Excerpted passage ->
━━━

Painted love: Corinna Spencer talks Twitter and plywood for new group show on obsession

By Mark Sheerin | 02 May 2012
A monochrome photo of a couple dancing with blue tint
Paul Kindersley, Dance. Photograph and sticker on mdf (2011)© Paul Kindersley
Exhibition: Tainted Love, Transition Gallery, London, May 4-27 2012

New touring exhibition Tainted Love positions itself somewhere between group show and group therapy. Twelve artists have produced work with the theme of obsessive, one-sided love. At least they will now have company.

“We’ve transformed the gallery with these partitions,” says artist and curator Corinna Spencer, speaking on the phone midway through the installation at Transition Gallery.

“So everyone’s got their own dedicated space to make their shrine. It isn’t a white box space. We’ve filled it with plywood. Loads of plywood.”

It is an ambitious project for a first time curator, especially given the touring element. After a stint in London the show moves on to Meter Room (Coventry) and Down Stairs gallery at Brampton House (Herefordshire).

“That is amazing,” says Spencer excitedly. “Because it’s an old mansion which is now a really gorgeous hotel and it’s in amazing grounds, so that will be quite an event”.

Obsessional love can take many forms and the show reflects that. Notes Spencer: “It goes from really simple small paintings by me and Annabel [Dover] to people who have installed work and completely filled the space. That was the range I wanted to go for, from really intense to really delicate.”

Visitors can also expect a range of detachment in treating attachment. “Quite a few people have gone for quite personal stories,” adds Spencer, “but other people have taken themselves out of it, like I have, and talked about someone else’s obsession”.

One of the more remarkable things about the show in east London is that what brought the participants together was not so much geography as virtual proximity in social networks like Facebook and Twitter.
 
“Three of the artists I didn’t know personally, so I was really, really chuffed when they said yes. I sent them an email saying 'Will you be in my show?'” laughs Spencer. “They sent back emails saying ‘Yes, of course‘.”

━━━

Available data ->
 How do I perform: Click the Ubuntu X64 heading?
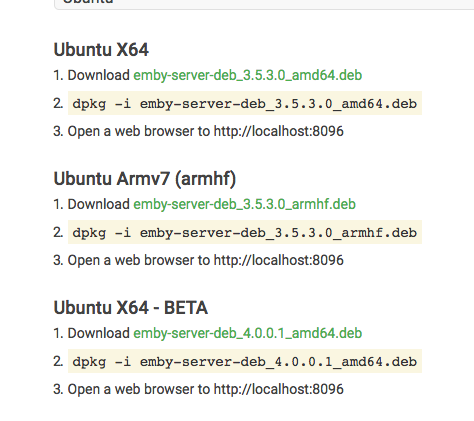pos(101,50)
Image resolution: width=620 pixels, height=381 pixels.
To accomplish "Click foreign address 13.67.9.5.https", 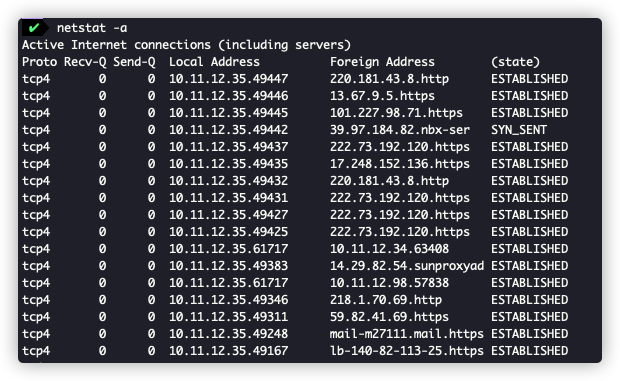I will pyautogui.click(x=382, y=96).
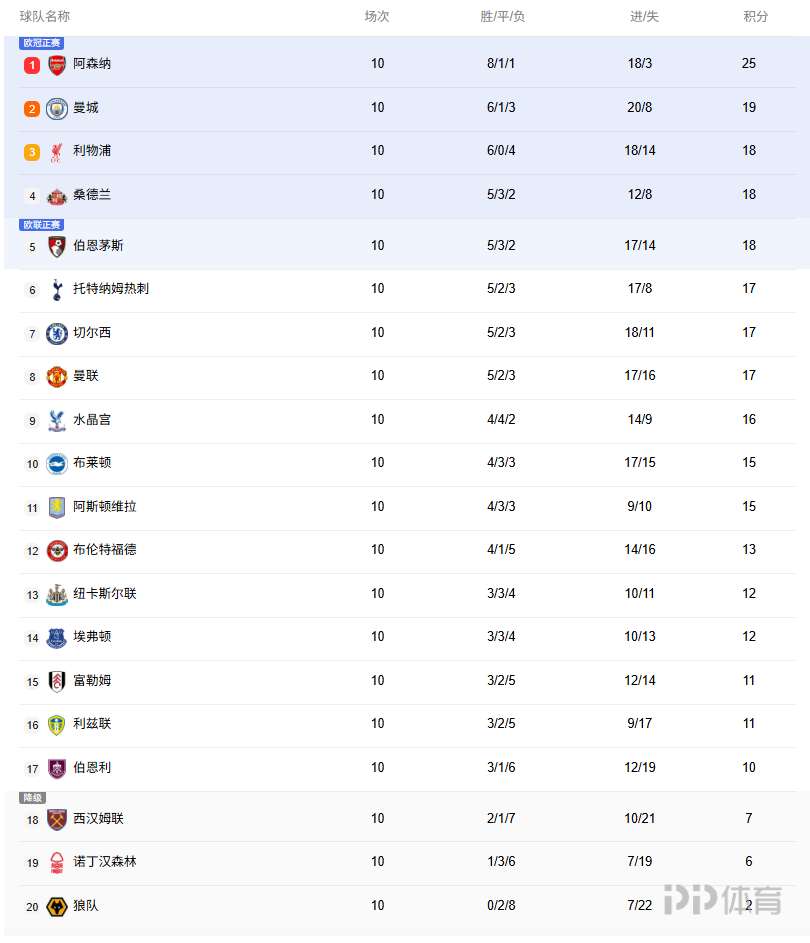Click the Arsenal club crest icon
Screen dimensions: 810x943
pyautogui.click(x=57, y=65)
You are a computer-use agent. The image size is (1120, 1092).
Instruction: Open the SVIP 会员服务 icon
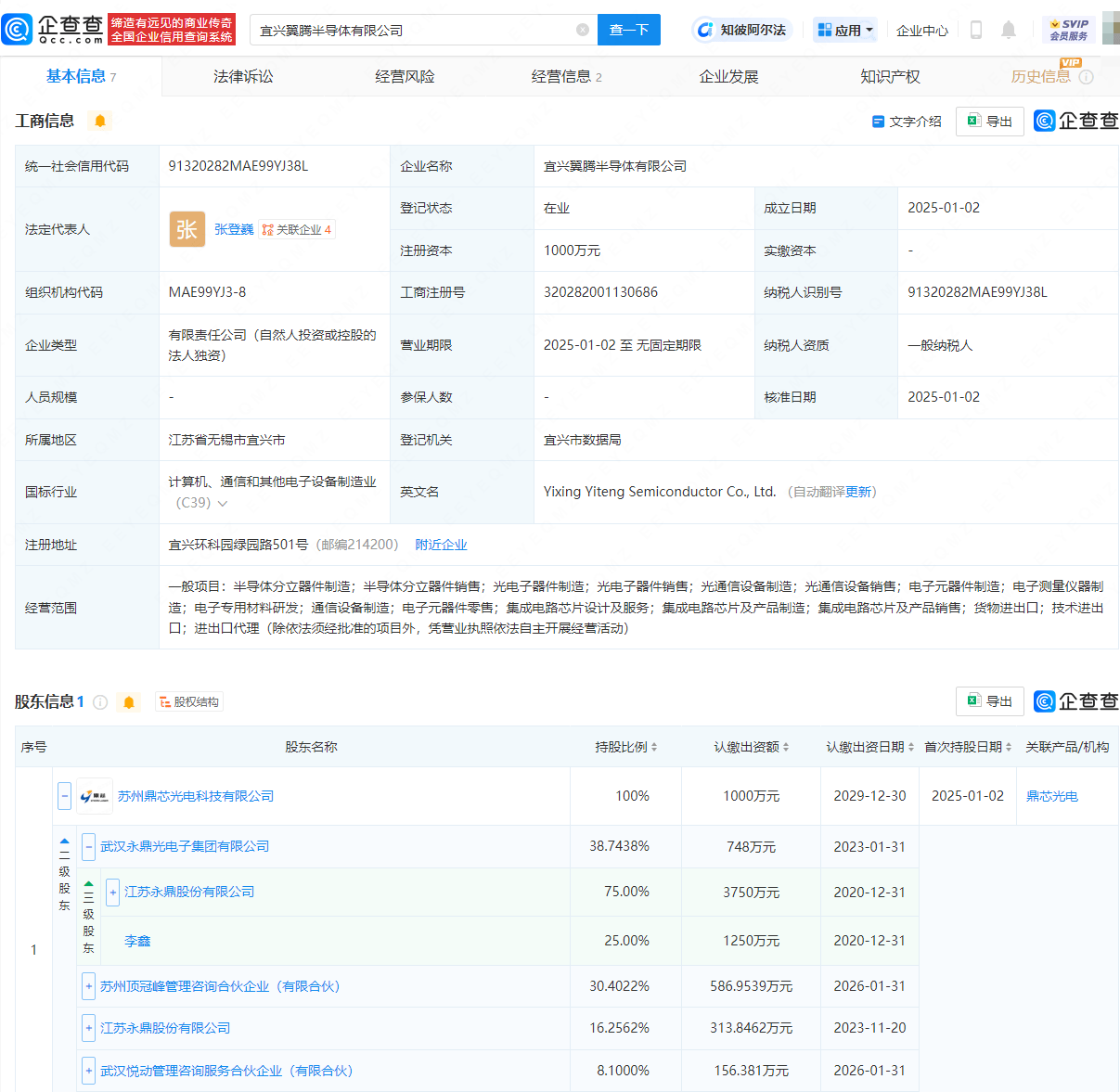click(1068, 29)
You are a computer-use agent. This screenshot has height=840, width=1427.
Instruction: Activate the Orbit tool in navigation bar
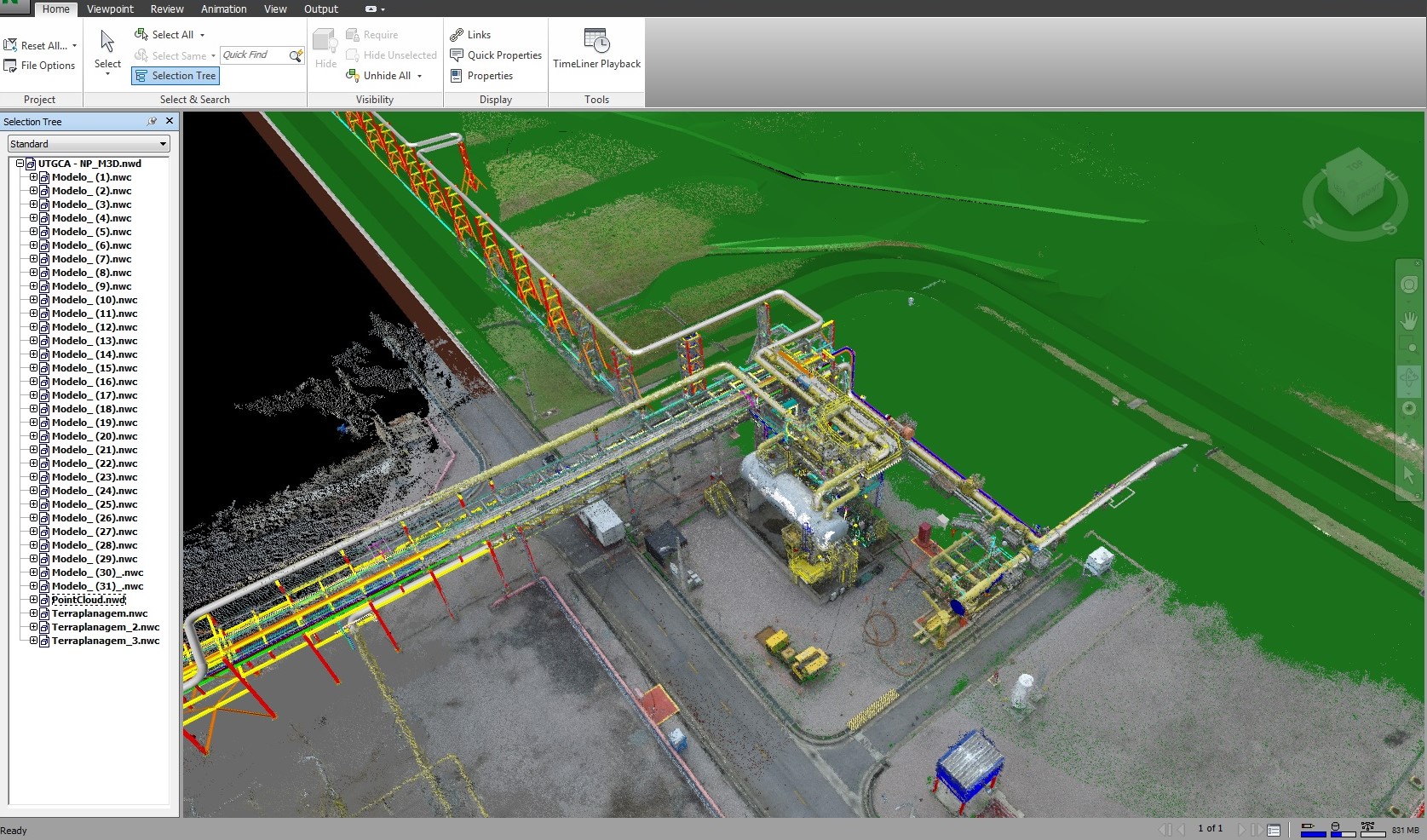point(1409,378)
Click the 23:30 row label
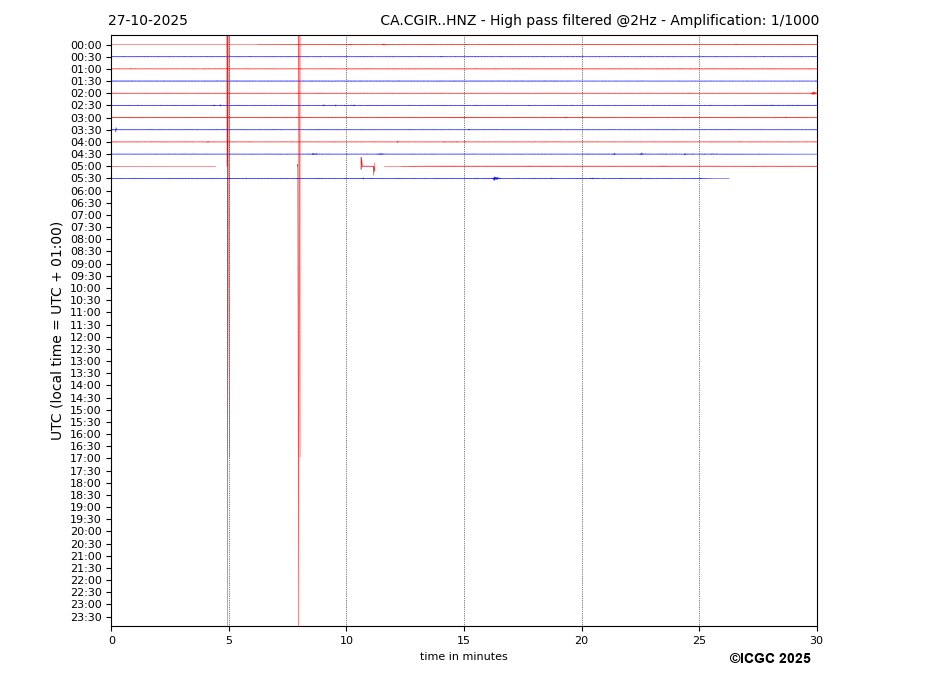The image size is (927, 696). pos(86,617)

━━━

Activity 1 -> In the Tainted Love article, how many artists produced work for the exhibition?
Activity 2 -> Could you condense the paragraph in the Tainted Love article that begins "Obsessional love can take many forms" into a shorter version that keeps its main facts?
Activity 3 -> Pick up the Tainted Love article right after its last sentence and keep writing.

Written response 1 -> Twelve artists.

Written response 2 -> Spencer says the show reflects the many forms obsessional love can take. The work ranges from really intense to really delicate, from simple small paintings by her and Annabel Dover to installations that completely fill the space.

Written response 3 ->
This will not surprise anyone who has come across the affable artist and Twitter user online: “Several people I only met through social networking. I found out about their shows through the network and that’s how I met them.”

Nevertheless, Tainted Love is also reaching out to people in real life. Spencer hopes to engage art-loving teenagers and hopes to work with local schools during the Coventry leg of the show.

“The show in general is quite relevant to the allure of celebrity and that kind of thing is relevant at the moment,” she comments.

“Certainly teenagers will know about becoming an obsessional superfan of something or someone. I think a lot of people have been through that.”

Her own work is in the show and it was a series inspired by 2007 film The Assassination of Jesse James by the Coward Robert Ford which gave rise to the new show’s theme.

“That particular film I really loved and got really drawn into the relation between Jesse and Robert,” says Spencer.

“Because it was kind of a love story and it turned really quite horrible.”

She recaps the tale of youthful idolatry and eventual murder and points out: “I thought that was a great starting point for paintings about that kind of obsession.”

Narrative and worship are two aspects to which Spencer’s intimate, icon-like works on postcards are ideally suited. And she tells me there are distinct advantages to making art on such a modest scale.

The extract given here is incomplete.